Read La fabulosa historia de los pelayos Online
Authors: Oscar García Pelayo
Tags: #Ensayo, #Biografía
—Que yo la he puesto encima del diecinueve y no a caballo —intentaba explicar Marcos.
—Sorry. Do you speak english? —decía algo molesto el jefe de sala.
—¿Qué pasa por aquí, Marcos? —pregunté en cuanto llegué a la mesa.
—Pues que me quieren tangar un pleno.
Detrás de nosotros cuchicheaba el director de juego con la gente de seguridad, e incluso con uno de los gorilas que habíamos visto en la entrada, mientras yo le recordaba a Marcos que desde hacía mucho tiempo habíamos acordado que ante cualquier follón con el crupier o con el jefe de mesa siempre había que darles la razón. Como es lógico, a mi primo no le hizo ninguna gracia tener que tragarse semejante tropelía, pero, como buen profesional, sabía que no le quedaba otra opción.

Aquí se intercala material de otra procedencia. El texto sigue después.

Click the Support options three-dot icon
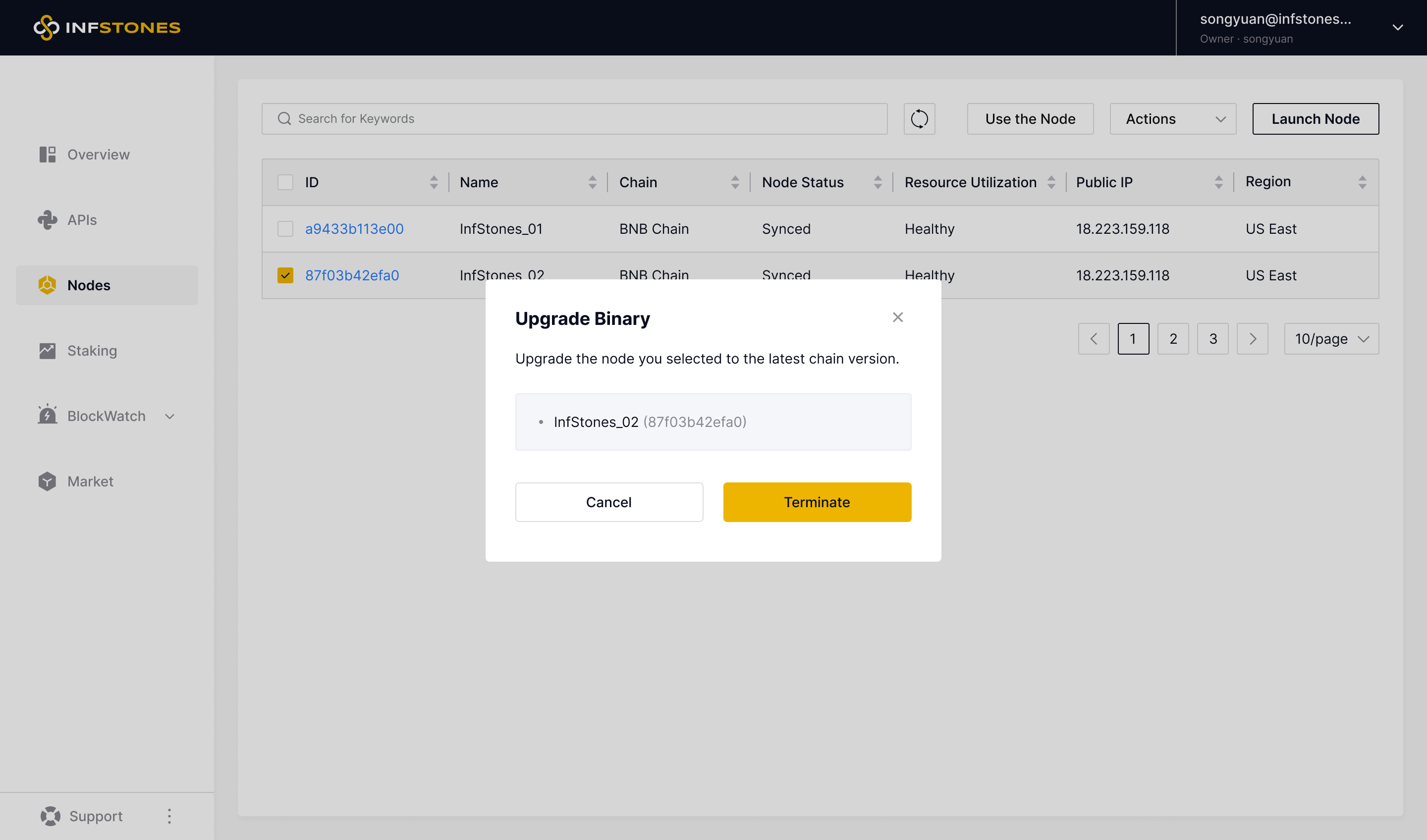 (169, 816)
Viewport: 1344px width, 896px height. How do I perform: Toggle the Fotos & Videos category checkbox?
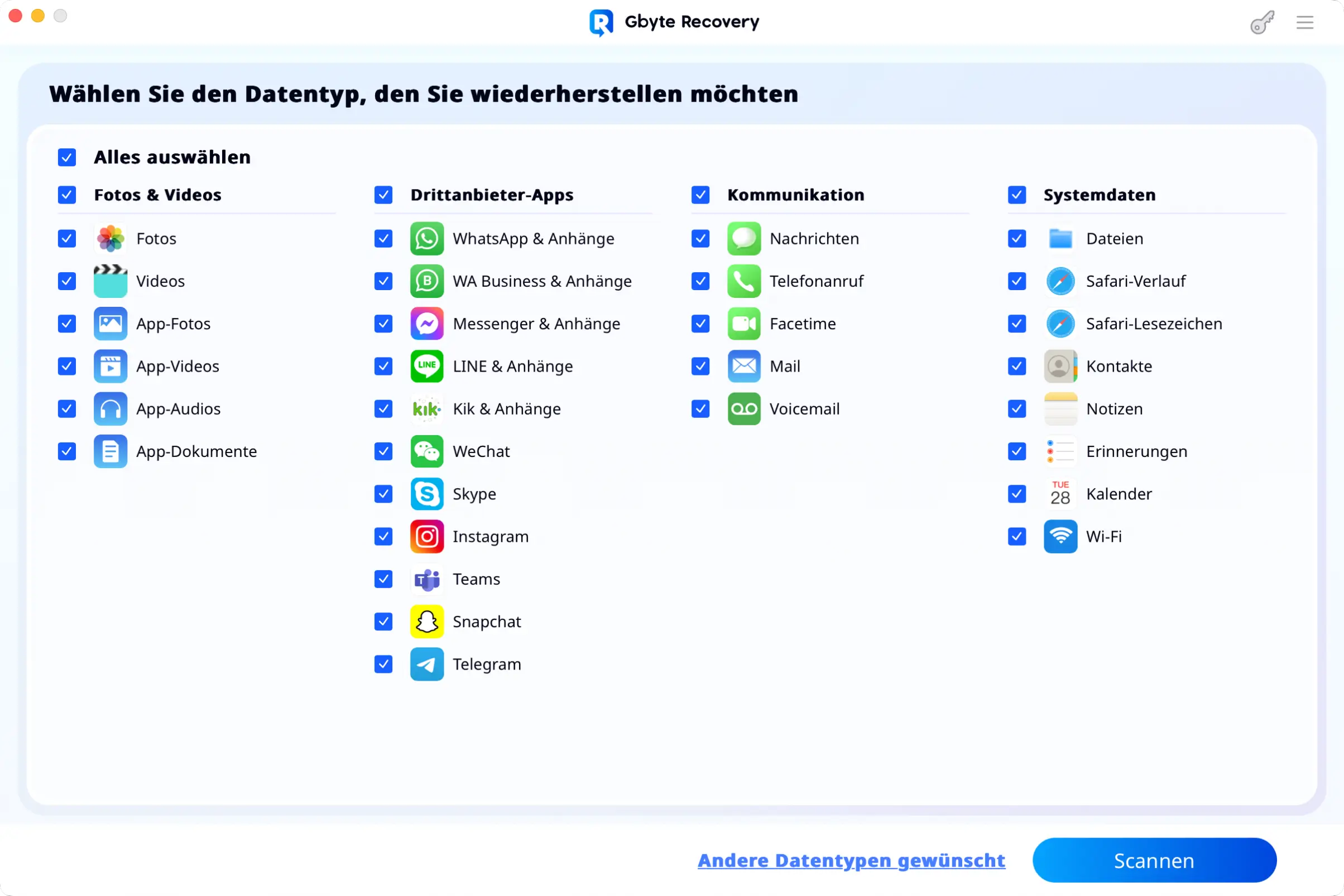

—No problem, no problem. Sorry, no problem —aceptó decir Marcos mirando al crupier mientras empujaba sin querer a una cliente bastante emperifollada.
—Mejor dile que danke —le apunté.
—¿Y eso qué es?
—Pues «gracias» en alemán.
—Tanque, tanque.
En ese mismo momento, Balón se acercó por detrás con aspecto de encontrarse bastante alterado.
—Oye, Iván, que tu hermana por fin ha hecho saltar la banca de la francesa. Se le ha olvidado recoger una ficha del tapete y le ha tocado un pleno doble. Todavía le están pagando —me chilló al oído.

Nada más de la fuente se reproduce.